Priors for Random Count Matrices Derived from a Family of Negative Binomial Processes

We define a family of probability distributions for random count matrices with a potentially unbounded number of rows and columns. The three distributions we consider are derived from the gamma-Poisson, gamma-negative binomial (GNB), and beta-negative binomial (BNB) processes, which we refer to generically as a family of negative-binomial processes. Because the models lead to closed-form update equations within the context of a Gibbs sampler, they are natural candidates for nonparametric Bayesian priors over count matrices. A key aspect of our analysis is the recognition that, although the random count matrices within the family are defined by a row-wise construction, their columns can be shown to be independent and identically distributed; this fact is used to derive explicit formulas for drawing all the columns at once. Moreover, by analyzing these matrices' combinatorial structure, we describe how to sequentially construct a column-i.i.d. random count matrix one row at a time, and derive the predictive distribution of a new row count vector with previously unseen features.
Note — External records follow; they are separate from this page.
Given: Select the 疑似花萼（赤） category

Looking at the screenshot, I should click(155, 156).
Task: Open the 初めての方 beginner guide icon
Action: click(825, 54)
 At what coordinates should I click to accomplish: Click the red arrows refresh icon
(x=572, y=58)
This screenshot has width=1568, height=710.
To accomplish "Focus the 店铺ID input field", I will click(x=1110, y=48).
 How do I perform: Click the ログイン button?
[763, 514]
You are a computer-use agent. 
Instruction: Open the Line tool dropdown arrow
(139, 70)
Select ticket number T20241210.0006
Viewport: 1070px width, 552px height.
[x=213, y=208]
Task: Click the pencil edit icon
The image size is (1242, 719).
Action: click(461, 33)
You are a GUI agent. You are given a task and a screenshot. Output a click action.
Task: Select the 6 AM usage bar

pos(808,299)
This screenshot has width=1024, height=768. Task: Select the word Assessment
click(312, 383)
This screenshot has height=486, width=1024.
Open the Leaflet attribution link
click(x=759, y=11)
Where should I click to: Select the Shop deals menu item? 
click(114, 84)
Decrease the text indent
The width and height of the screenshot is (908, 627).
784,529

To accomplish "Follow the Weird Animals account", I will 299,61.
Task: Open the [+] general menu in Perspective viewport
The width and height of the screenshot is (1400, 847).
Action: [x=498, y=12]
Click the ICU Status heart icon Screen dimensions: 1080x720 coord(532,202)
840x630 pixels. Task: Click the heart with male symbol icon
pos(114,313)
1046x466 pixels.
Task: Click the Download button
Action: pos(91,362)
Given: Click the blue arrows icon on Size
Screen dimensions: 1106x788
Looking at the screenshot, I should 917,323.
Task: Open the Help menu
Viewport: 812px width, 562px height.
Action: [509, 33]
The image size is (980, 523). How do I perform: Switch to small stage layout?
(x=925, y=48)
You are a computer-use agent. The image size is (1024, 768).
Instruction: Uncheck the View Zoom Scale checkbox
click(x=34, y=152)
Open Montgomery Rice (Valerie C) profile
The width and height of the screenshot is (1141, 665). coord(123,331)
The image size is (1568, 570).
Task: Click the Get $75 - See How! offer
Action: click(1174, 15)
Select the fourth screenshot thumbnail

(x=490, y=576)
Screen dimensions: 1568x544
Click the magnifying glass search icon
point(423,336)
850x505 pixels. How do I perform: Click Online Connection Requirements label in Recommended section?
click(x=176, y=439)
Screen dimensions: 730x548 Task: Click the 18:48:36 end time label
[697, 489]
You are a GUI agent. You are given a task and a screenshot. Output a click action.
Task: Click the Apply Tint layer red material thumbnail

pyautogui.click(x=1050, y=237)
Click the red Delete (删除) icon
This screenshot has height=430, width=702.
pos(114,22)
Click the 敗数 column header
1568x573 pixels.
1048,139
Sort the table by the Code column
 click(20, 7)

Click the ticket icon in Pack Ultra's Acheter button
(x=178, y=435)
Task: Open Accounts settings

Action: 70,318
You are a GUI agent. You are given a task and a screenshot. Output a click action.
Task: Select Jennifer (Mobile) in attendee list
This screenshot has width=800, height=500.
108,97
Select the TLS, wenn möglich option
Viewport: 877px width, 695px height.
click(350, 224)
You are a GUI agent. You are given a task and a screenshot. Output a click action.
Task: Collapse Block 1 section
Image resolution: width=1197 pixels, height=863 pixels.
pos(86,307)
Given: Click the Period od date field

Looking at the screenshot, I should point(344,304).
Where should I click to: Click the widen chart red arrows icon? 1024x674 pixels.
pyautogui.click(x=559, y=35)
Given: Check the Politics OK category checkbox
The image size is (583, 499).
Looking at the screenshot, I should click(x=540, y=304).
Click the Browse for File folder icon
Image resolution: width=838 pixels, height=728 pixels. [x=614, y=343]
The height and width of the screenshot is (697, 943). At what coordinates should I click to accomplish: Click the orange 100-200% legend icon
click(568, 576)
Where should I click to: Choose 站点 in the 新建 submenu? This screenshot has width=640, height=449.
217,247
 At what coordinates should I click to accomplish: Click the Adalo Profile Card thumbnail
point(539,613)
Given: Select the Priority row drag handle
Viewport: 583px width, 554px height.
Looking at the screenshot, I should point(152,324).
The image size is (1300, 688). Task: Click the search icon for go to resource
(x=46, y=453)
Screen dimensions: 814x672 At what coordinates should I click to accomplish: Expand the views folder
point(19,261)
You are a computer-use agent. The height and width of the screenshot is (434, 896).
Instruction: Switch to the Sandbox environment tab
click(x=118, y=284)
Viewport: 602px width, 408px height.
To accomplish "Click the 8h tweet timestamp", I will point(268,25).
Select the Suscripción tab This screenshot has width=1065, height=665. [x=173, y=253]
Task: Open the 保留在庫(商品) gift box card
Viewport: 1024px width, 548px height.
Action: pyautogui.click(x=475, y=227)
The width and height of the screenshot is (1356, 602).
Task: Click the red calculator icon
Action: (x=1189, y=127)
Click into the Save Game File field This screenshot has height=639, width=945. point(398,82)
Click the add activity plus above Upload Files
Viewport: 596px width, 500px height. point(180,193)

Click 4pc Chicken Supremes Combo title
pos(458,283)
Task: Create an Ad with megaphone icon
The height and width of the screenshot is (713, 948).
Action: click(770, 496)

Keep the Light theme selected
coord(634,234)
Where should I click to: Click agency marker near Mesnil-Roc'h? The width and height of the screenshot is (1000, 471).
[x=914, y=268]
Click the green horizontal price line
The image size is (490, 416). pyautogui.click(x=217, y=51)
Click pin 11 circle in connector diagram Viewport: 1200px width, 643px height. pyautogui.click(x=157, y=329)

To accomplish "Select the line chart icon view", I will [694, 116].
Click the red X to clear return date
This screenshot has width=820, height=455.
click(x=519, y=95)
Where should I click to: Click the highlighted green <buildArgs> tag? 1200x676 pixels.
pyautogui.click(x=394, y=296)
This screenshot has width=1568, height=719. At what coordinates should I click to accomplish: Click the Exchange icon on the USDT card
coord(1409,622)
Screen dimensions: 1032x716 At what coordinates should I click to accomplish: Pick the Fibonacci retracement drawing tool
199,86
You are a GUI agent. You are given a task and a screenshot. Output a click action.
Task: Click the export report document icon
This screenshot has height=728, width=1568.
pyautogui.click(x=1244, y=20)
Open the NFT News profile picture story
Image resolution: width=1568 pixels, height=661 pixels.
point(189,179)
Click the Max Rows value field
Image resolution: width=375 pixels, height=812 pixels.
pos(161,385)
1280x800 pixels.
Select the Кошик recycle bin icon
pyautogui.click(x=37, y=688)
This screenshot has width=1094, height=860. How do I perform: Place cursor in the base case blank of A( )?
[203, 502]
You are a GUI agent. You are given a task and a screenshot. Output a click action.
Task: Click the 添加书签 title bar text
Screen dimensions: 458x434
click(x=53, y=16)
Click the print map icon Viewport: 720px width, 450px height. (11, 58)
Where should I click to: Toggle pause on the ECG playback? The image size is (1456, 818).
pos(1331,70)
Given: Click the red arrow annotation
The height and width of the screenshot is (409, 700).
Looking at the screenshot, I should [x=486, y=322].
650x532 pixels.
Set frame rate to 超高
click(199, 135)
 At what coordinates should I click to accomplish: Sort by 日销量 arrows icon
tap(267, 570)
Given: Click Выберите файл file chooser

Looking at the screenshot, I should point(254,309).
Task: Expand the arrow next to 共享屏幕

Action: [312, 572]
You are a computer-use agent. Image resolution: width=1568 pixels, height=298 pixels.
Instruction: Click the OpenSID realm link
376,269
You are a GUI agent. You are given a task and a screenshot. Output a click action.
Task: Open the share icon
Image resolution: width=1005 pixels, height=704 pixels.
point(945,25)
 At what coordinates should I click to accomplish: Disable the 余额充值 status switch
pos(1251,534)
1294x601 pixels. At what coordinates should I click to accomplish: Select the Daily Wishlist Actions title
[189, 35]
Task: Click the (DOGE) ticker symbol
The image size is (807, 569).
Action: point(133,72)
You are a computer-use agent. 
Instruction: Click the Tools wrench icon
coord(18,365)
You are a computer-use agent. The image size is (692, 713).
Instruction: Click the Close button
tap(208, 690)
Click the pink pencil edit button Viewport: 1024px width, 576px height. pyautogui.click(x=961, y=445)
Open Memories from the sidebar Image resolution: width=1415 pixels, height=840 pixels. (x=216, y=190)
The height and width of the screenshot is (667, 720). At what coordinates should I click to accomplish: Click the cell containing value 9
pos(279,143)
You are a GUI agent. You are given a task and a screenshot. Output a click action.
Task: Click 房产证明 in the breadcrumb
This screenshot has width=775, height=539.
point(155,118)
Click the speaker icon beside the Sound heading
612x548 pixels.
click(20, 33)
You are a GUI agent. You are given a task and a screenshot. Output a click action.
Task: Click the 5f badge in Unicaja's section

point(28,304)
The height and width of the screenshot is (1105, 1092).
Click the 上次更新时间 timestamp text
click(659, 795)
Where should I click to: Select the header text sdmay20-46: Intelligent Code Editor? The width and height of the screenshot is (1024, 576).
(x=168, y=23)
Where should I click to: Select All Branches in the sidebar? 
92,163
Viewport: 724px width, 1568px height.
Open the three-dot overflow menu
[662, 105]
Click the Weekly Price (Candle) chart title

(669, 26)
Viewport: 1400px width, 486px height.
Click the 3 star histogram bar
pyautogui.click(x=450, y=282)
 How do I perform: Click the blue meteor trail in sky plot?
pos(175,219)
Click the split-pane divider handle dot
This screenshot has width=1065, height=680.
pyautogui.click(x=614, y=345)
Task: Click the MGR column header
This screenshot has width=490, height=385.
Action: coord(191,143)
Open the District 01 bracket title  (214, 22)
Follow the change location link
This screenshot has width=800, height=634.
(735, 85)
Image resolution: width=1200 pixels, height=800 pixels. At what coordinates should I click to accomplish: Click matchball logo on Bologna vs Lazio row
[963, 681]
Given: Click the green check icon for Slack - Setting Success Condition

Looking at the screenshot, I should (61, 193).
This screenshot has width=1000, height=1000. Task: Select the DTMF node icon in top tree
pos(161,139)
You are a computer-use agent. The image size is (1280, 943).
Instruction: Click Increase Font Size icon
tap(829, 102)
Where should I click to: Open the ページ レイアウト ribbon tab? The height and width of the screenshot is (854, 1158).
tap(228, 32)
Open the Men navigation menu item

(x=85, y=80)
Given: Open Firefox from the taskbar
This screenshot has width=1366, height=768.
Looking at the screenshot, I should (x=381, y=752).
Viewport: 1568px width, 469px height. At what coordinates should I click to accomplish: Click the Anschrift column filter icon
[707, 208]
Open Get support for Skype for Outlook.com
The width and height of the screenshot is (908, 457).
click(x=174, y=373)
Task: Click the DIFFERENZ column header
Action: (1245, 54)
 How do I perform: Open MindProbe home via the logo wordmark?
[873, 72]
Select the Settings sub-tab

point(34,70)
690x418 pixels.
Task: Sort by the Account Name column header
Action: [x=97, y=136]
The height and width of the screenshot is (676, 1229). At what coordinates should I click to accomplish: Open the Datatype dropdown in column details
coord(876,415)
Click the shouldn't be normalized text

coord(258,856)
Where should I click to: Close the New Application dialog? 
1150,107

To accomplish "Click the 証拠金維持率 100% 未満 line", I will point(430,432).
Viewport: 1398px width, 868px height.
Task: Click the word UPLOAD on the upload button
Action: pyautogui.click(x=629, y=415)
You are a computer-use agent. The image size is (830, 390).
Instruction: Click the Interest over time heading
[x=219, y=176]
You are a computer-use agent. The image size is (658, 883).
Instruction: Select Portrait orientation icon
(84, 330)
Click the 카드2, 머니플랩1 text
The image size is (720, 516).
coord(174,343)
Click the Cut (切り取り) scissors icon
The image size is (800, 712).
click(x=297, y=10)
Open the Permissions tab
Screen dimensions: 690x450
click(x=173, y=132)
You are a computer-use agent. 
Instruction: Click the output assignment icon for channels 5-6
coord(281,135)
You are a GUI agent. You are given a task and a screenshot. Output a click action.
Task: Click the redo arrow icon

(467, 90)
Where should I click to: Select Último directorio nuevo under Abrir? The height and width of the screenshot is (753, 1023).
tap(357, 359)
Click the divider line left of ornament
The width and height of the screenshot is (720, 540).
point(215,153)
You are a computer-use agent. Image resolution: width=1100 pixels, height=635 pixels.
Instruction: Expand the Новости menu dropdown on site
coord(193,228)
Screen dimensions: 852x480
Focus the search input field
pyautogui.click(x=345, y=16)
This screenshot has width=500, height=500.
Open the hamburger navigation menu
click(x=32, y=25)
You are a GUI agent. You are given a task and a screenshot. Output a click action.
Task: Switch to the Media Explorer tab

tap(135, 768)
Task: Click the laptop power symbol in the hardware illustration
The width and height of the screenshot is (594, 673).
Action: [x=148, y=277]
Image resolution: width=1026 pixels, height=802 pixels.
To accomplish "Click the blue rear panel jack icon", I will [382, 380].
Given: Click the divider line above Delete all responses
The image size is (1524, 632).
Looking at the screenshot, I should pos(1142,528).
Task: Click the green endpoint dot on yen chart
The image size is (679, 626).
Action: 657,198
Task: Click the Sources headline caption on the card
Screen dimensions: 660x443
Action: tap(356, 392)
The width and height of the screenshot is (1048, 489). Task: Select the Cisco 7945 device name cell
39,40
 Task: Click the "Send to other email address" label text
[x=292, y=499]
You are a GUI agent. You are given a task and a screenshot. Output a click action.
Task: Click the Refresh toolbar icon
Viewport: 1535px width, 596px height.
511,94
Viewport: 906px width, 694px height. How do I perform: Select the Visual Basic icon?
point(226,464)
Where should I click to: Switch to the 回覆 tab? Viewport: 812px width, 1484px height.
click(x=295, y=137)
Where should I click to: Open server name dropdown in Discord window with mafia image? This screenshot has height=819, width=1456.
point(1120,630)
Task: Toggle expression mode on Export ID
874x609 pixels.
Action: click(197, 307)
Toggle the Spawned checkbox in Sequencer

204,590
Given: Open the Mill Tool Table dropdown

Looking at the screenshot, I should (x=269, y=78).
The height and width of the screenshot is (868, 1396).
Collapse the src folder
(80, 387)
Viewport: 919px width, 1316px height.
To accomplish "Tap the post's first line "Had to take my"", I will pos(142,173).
We describe the similarities and differences between the three priors, and argue that the greater flexibility of the GNB and BNB processes---especially their ability to model over-dispersed, heavy-tailed count data---makes these well suited to a wide variety of real-world applications. As an example of our framework, we construct a naive-Bayes text classifier to categorize a count vector to one of several existing random count matrices of different categories. The classifier supports an unbounded number of features, and unlike most existing methods, it does not require a predefined finite vocabulary to be shared by all the categories. Both the gamma- and beta- negative binomial processes are shown to significantly outperform the gamma-Poisson process when applied to document categorization.